**What to produce**
Copy the records below word for word, from the line with "Where should I" through the end of the records, and leave the pictures out.

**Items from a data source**
..............................

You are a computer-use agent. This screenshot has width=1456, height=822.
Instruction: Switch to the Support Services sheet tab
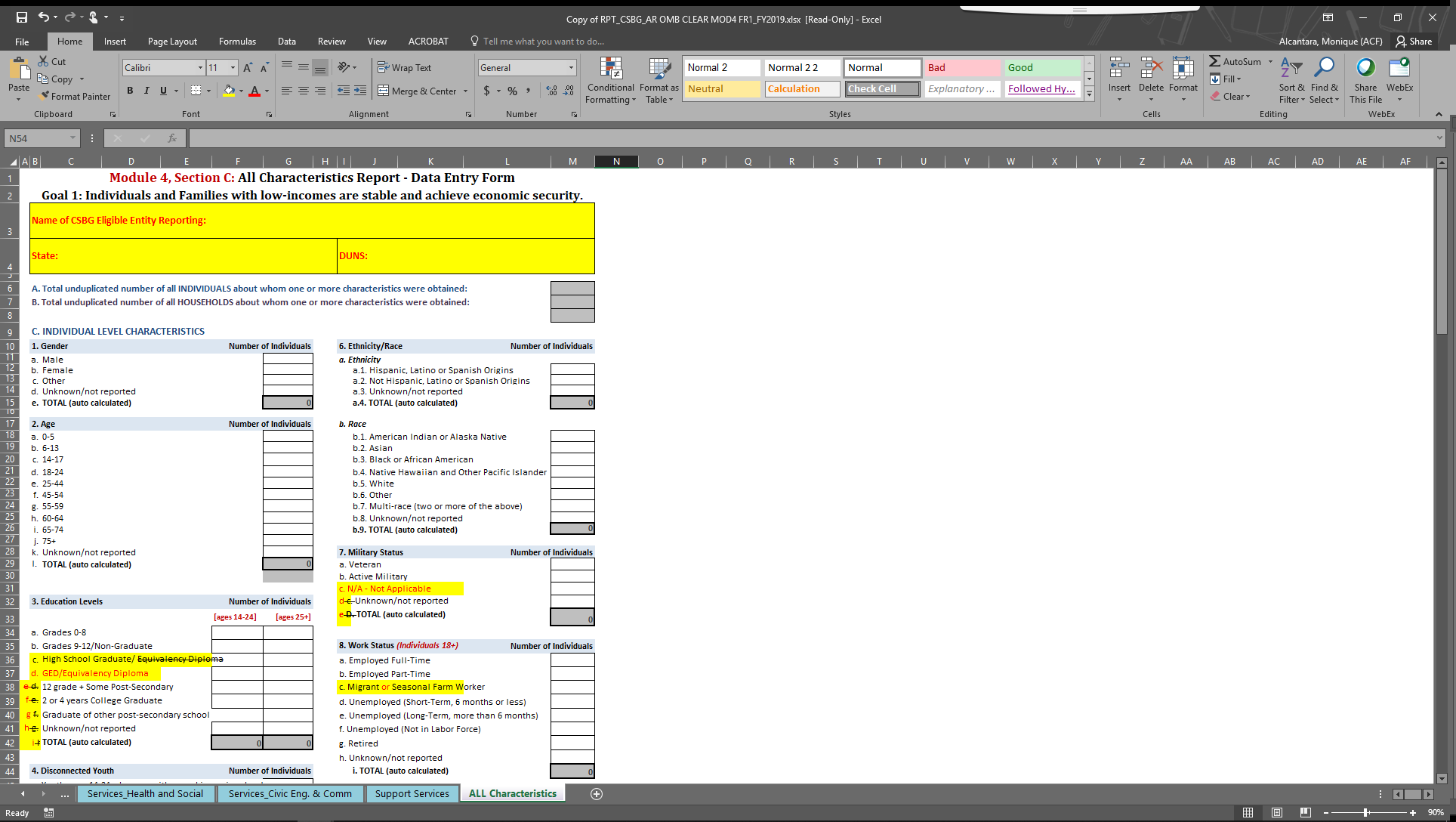point(412,793)
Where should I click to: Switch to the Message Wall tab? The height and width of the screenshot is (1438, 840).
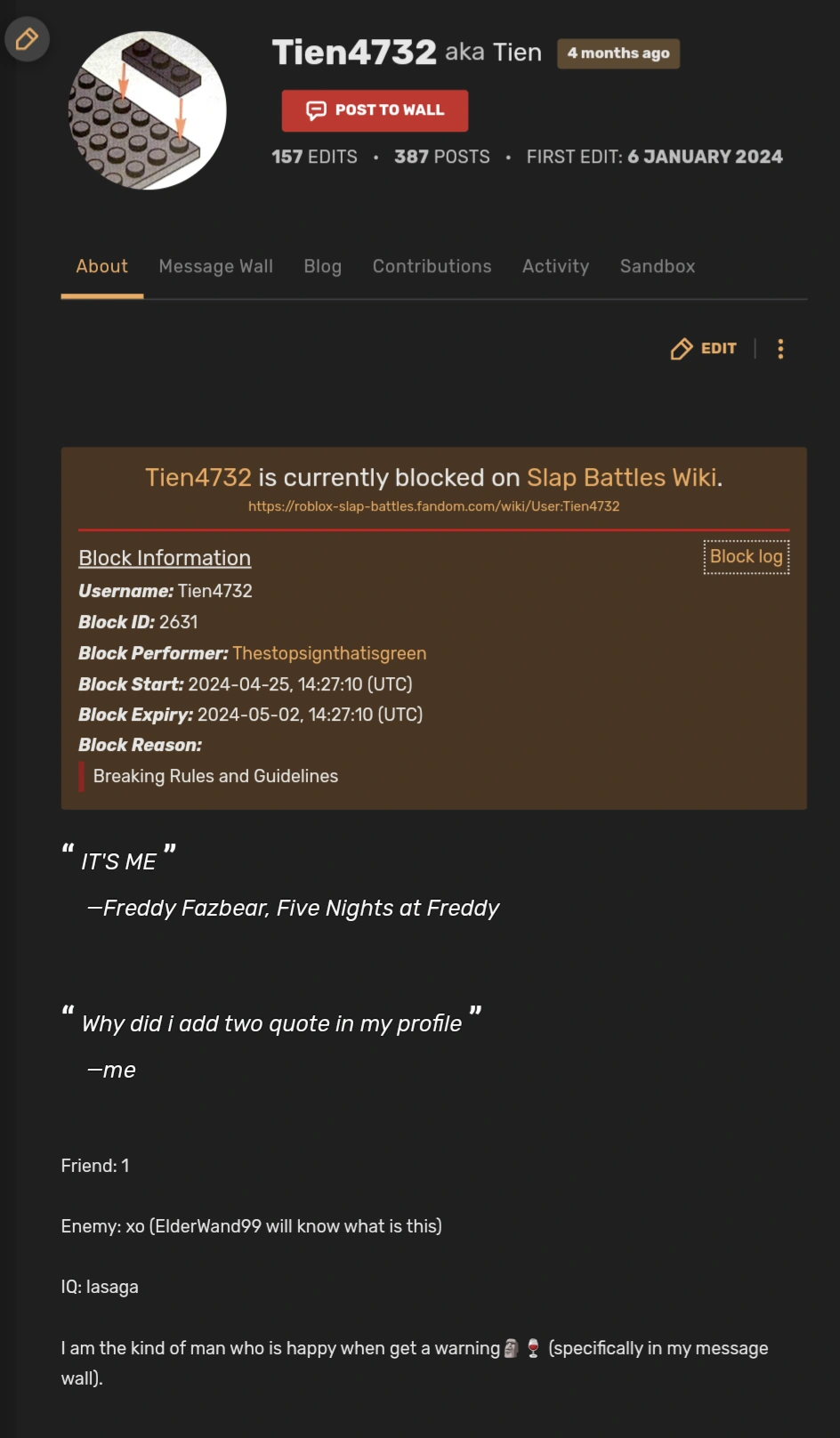(x=215, y=266)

..............................

**Response below**
Where should I click to: Switch to the Message Wall tab? The height and width of the screenshot is (1438, 840).
(x=215, y=266)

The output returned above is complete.